EMA Investigating Suicidal Thinking With GLP-1 Drugs for Weight Loss
Three reports of patients thinking of suicide or self-harm triggered the EMA’s review of Saxenda, Ozempic, and Wegovy.
The European Medicines Agency is investigating reports that the glucagon-like peptide 1 (GLP-1) receptor agonists may increase the risk of suicidal thoughts or thoughts of self-harm.
Three patients taking liraglutide (Saxenda) and semaglutide (Ozempic/Wegovy) in Iceland reported thinking about suicide or self-injury, which led the EMA’s Pharmacovigilance Risk Assessment Committee (PRAC) to initiate a wider review of the drug class on July 3, 2023. PRAC has identified and is analyzing 150 reports of possible self-harm and suicidal thoughts.
“The review is being carried out in the context of a signal procedure,” according to the EMA. “A signal is information on a new adverse event that is potentially caused by a medicine or a new aspect of a known adverse event that warrants further investigation. The presence of a signal does not necessarily mean that a medicine caused the adverse event in question.”
The GLP-1 receptor agonists liraglutide and semaglutide are approved for weight loss and type 2 diabetes. Both are also approved by European and US regulators for reducing the risk of major adverse cardiovascular events when used in diabetic patients.

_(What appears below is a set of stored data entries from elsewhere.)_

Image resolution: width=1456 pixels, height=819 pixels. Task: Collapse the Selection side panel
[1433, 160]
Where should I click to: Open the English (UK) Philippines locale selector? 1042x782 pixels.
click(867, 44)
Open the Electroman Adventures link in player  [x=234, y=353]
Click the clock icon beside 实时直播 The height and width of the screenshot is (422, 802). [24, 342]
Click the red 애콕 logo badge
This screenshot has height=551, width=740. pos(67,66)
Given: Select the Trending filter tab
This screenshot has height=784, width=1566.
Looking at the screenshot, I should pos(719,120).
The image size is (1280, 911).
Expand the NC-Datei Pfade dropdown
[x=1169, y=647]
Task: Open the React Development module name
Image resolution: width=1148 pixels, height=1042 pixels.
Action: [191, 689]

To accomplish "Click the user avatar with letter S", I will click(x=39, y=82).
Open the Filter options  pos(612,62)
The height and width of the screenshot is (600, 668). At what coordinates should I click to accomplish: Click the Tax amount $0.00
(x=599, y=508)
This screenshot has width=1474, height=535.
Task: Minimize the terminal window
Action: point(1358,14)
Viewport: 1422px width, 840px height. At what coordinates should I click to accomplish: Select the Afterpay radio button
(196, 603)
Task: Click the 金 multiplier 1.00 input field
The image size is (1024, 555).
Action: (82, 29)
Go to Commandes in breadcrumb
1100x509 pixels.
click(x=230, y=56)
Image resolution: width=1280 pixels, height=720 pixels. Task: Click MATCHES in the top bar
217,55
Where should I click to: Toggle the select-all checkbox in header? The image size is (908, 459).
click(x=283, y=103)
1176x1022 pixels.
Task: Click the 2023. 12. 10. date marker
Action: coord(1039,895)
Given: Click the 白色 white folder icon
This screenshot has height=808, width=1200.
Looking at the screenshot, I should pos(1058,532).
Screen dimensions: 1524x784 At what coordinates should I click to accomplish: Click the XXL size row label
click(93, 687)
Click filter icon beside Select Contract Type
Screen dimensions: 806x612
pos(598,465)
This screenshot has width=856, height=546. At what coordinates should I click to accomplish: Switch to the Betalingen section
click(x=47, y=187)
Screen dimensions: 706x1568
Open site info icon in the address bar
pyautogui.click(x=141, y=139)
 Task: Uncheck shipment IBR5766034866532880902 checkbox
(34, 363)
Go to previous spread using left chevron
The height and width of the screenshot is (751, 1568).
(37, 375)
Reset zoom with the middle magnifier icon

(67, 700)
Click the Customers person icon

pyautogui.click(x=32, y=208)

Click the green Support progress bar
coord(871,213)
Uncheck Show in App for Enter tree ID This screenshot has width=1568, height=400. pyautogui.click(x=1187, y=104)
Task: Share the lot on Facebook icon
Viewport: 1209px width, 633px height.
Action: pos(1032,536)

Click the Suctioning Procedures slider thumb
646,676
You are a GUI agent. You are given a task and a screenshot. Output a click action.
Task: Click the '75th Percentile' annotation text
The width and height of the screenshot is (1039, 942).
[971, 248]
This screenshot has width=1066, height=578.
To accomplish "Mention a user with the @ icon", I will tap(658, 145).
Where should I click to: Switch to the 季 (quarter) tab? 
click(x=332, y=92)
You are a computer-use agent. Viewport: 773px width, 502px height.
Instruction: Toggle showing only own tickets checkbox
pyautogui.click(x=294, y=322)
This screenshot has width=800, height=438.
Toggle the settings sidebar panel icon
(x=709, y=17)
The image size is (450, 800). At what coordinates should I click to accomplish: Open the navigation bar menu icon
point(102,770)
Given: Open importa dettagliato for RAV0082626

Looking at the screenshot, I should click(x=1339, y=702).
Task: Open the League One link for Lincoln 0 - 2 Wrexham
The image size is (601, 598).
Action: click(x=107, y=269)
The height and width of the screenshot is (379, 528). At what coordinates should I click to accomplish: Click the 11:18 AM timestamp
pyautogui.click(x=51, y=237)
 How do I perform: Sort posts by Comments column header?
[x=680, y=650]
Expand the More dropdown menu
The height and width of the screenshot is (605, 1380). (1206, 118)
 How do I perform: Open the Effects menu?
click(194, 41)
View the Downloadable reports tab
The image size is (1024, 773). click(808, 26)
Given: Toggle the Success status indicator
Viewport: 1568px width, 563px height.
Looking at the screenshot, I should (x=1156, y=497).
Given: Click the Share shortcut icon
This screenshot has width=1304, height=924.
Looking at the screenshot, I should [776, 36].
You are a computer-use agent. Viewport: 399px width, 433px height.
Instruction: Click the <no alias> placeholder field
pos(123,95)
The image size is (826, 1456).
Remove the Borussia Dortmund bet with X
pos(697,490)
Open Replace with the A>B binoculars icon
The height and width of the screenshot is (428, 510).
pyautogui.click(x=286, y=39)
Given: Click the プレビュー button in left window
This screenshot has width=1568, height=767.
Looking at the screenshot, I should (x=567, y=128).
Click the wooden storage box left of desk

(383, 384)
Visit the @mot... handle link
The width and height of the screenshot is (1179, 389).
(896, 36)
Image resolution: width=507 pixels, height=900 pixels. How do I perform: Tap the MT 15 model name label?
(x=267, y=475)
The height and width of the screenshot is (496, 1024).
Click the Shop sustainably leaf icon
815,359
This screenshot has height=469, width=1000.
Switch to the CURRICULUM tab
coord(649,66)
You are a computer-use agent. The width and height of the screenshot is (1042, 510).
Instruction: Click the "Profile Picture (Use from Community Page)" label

Suicidal behavior is not listed as a possible side effect in the European product information. In the US, however, prescribing information for Saxenda and Wegovy warns physicians and patients to monitor for depression and suicidal thoughts and to discontinue the medicine if symptoms develop. Ozempic, which is approved to treat type 2 diabetes and prescribed in lower does than Wegovy but used off-label for weight loss, does not carry any such warnings.
These particular side effects have long been on the radar of physicians working in weight loss and cardiometabolic disease prevention. Fifteen years ago, the very successful antiobesity drug, rimonabant, was withdrawn in Europe 2 years after its approval due to serious psychiatric side effects, including suicidal ideation.
John Buse, MD, PhD (University of North Carolina School of Medicine, Chapel Hill), the senior investigator of LEADER, the cardiovascular outcomes trial with liraglutide, said that while psychiatry/psychology is not his area of expertise, there is a connection between mental health and highly effective therapies for weight loss, including bariatric surgery.
Steven Nissen, MD (Cleveland Clinic, OH), made a similar point, noting there’s a known association between large weight loss and psychological effects, something they observed in studies with rimonabant and bupropion-naltrexone. Nissen told TCTMD that this signal of concern, which emerged from a very small group in Iceland, may turn out to be a false alarm but further study is warranted.
Darren McGuire, MD (UT Southwestern Medical Center, Dallas, TX), pointed out that the mechanism of action with the GLP-1 receptor agonists differs completely from rimonabant. The only commonality, he said, is that patients with obesity tend to already have some depression, leading him to wonder if this latest safety signal might be an example of reverse causation.
Buse echoed that possibility. As a physician who works with many patients struggling with obesity, he said, it may be that “people who are depressed and unhappy with their weight look to the weight-loss intervention to resolve their despair.” If that despair doesn’t go away with treatment, thoughts of suicide or self-harm might be the result, Buse suggested.
Wegovy, as well as Ozempic, have repeatedly been on the FDA’s drug shortages list following celebrity endorsements and social media promotion for weight loss.
Novo Nordisk, the maker of both Saxenda, Ozempic, and Wegovy, told multiple media outlets they are working with regulators, but that safety data from large clinical trials and postmarketing surveillance studies to date have not shown a causal association between the drugs’ use and suicidal and/or self-harm thoughts.
The EMA’s review is expected to conclude in November.